EXERCISE BRIEF: Count every line in the entries that contains "agent". Report that count alone.
- Opening Delimiter -
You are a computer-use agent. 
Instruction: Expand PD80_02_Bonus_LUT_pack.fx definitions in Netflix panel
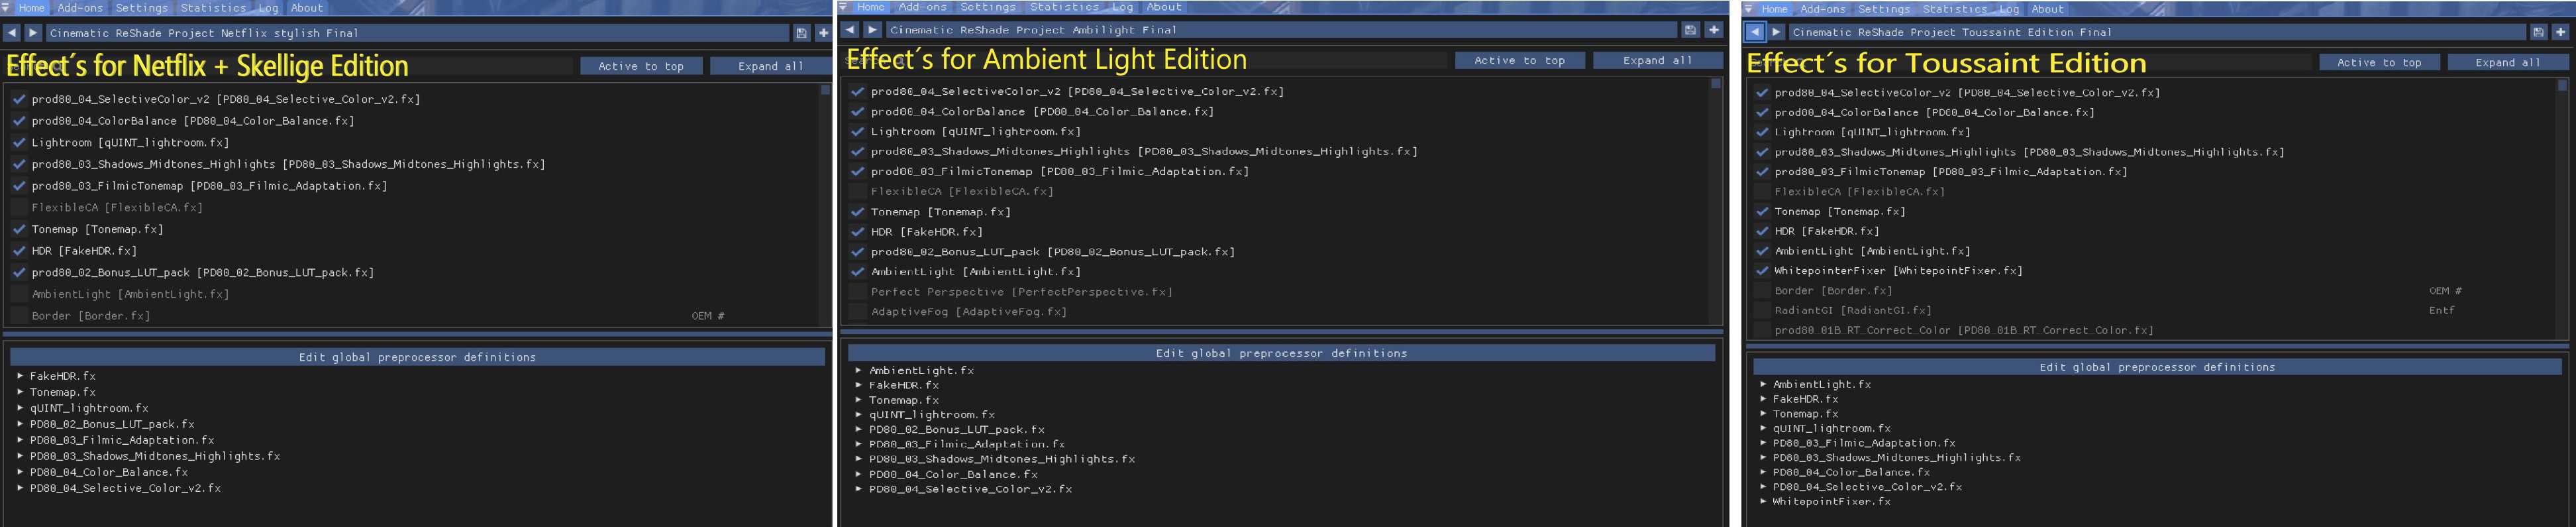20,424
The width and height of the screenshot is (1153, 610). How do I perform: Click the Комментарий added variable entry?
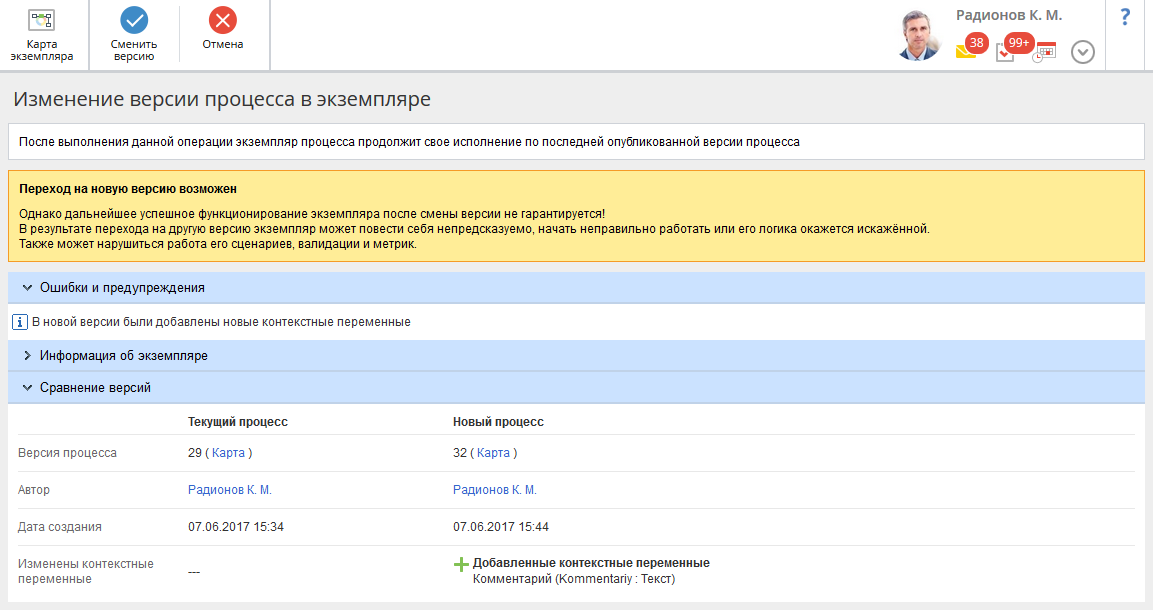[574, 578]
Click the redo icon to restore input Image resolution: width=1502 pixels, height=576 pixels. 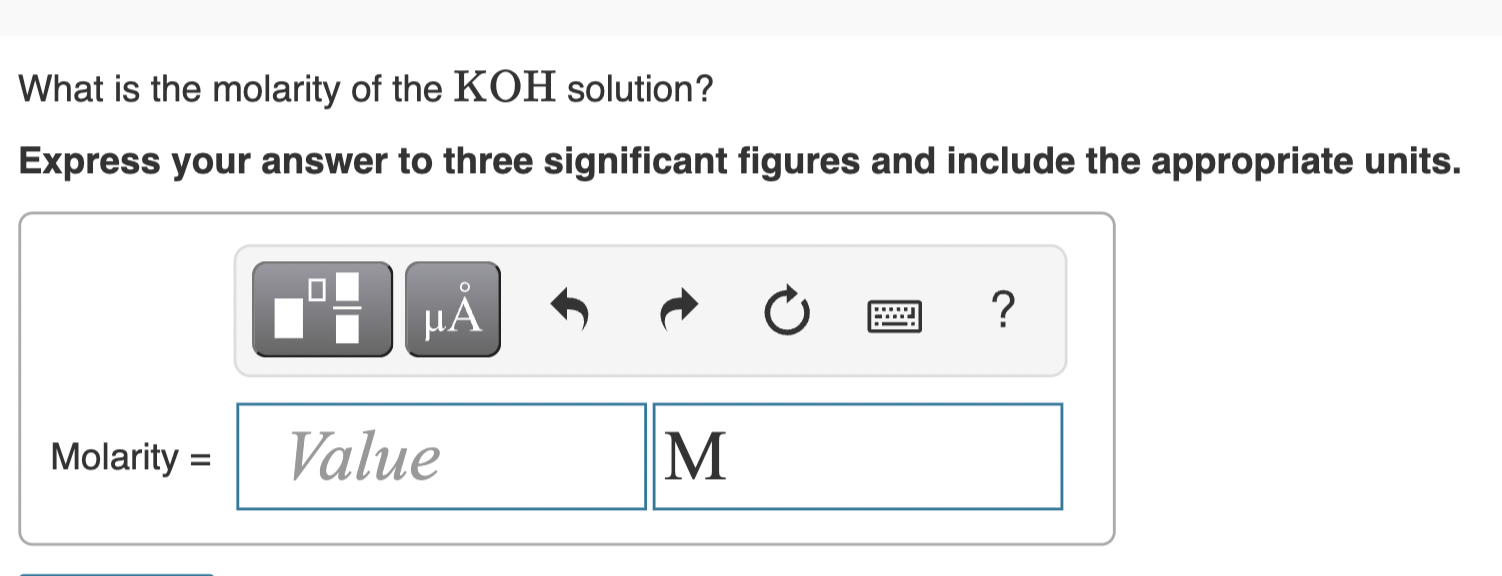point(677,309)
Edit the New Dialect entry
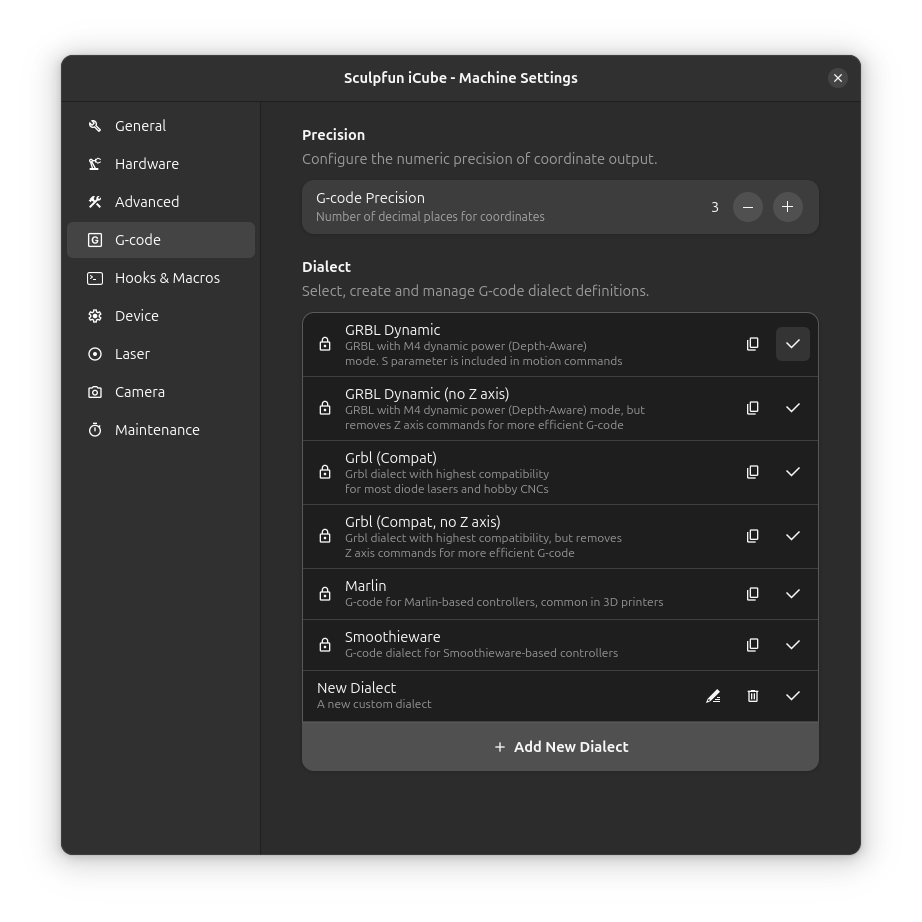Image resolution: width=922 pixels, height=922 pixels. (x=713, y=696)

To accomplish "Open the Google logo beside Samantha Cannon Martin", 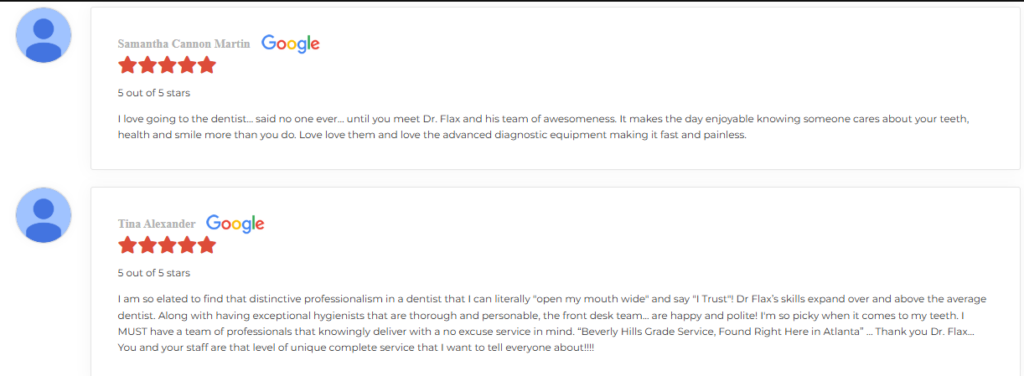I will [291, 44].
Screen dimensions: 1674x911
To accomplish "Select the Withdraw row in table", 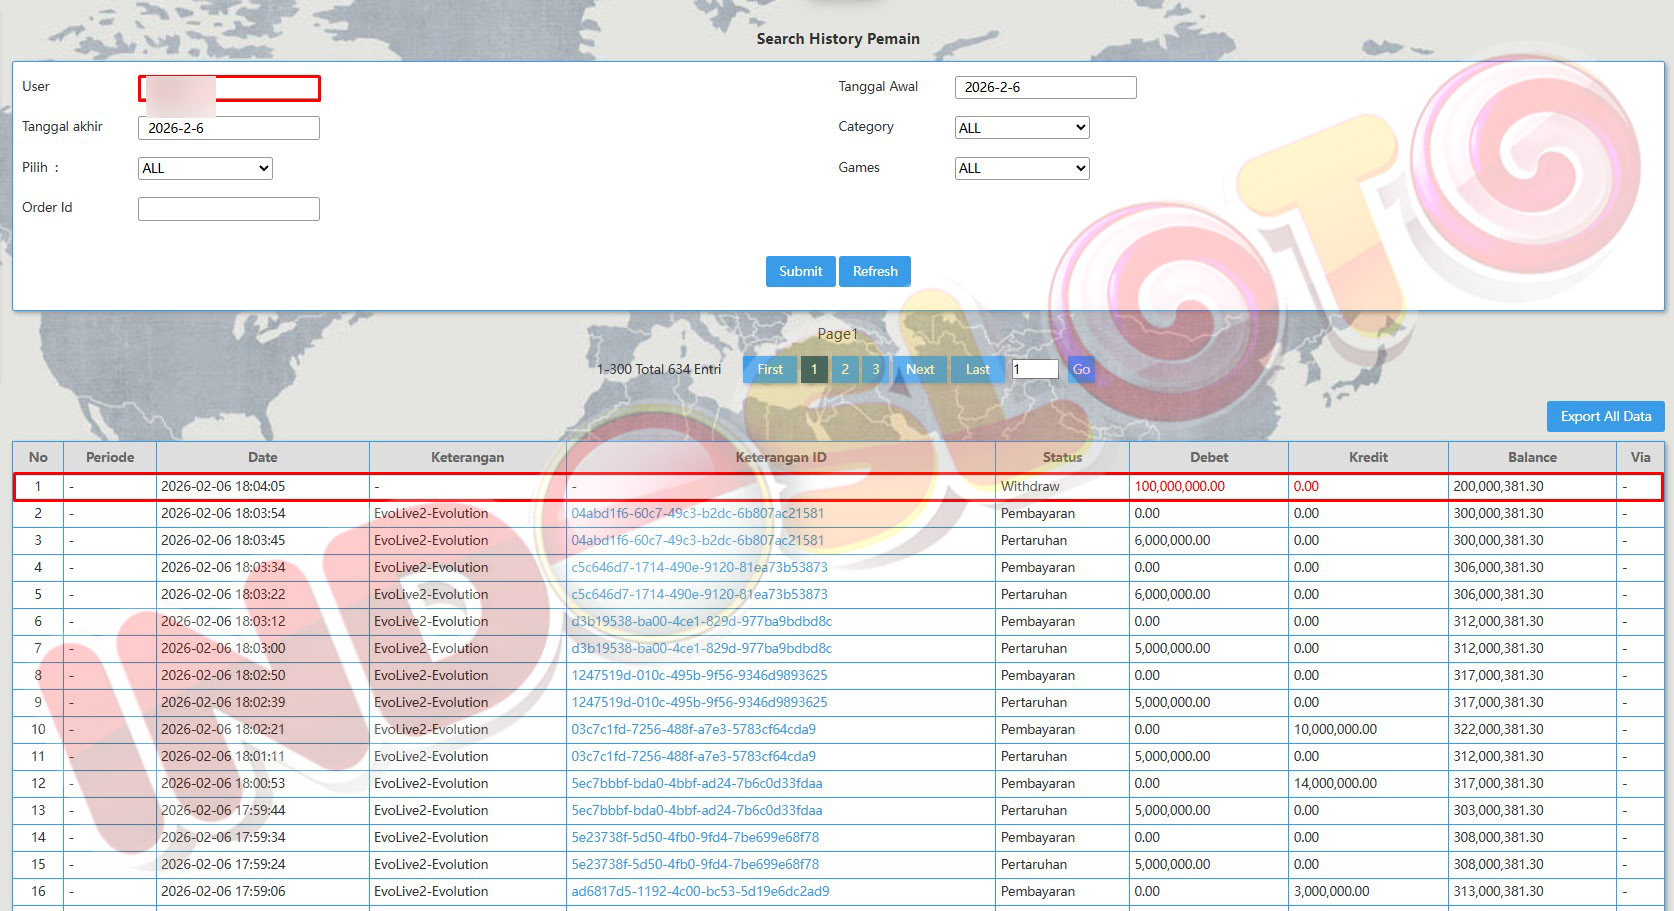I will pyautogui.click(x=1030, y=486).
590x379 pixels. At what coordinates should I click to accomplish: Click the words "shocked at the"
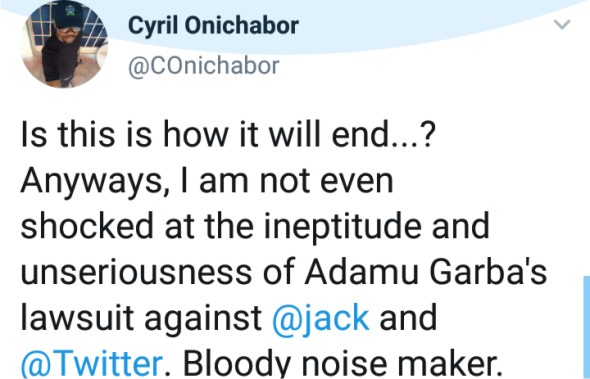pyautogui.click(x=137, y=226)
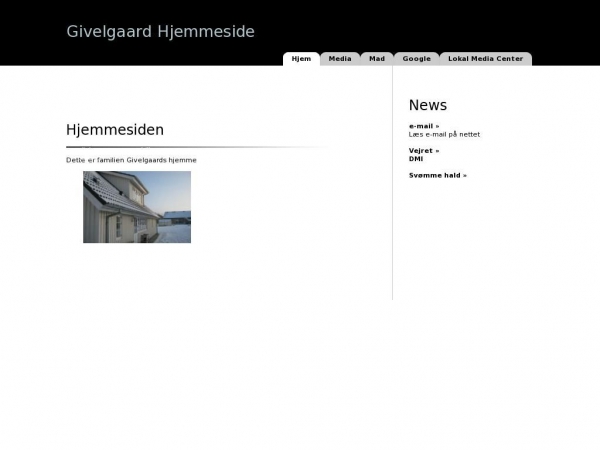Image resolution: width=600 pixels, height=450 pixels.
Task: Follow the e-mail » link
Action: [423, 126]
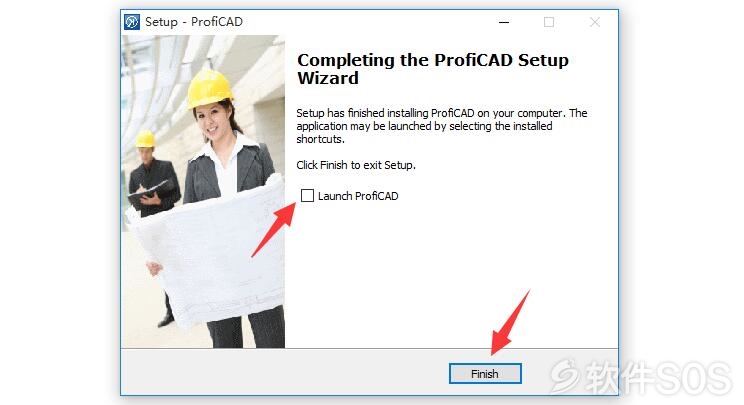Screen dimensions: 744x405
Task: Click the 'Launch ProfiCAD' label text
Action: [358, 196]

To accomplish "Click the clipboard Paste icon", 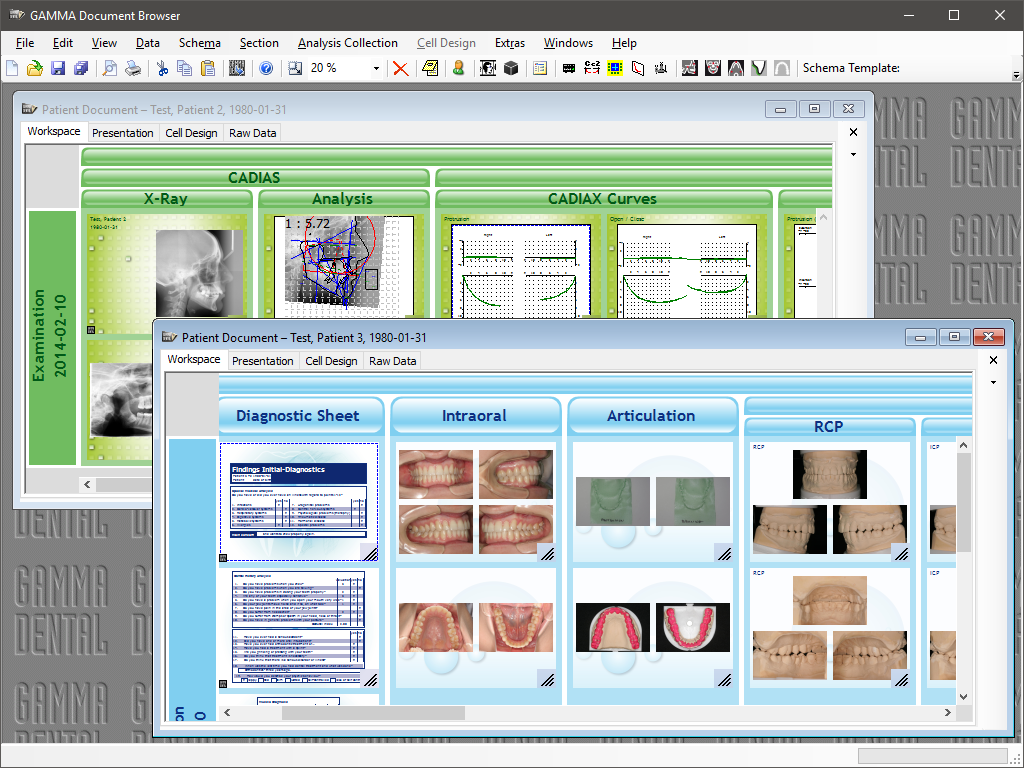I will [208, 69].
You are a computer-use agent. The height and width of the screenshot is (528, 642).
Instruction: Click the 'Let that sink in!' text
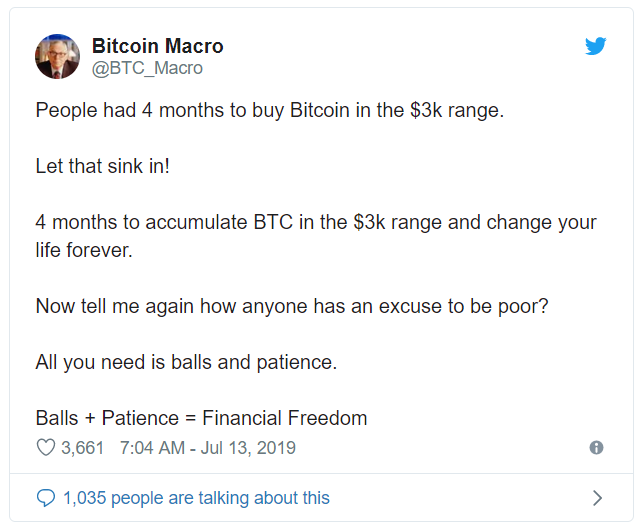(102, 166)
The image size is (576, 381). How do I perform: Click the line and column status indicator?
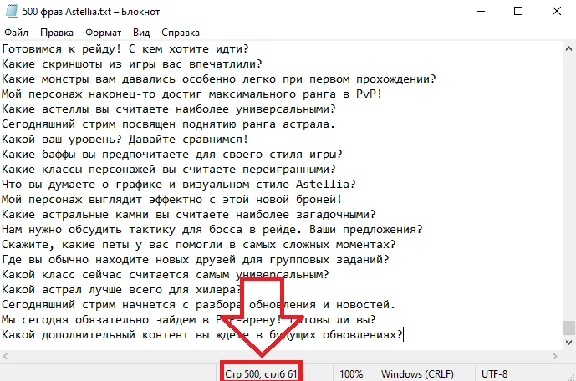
- Closing Delimiter -
RESPONSE TO THIS EXERCISE: 2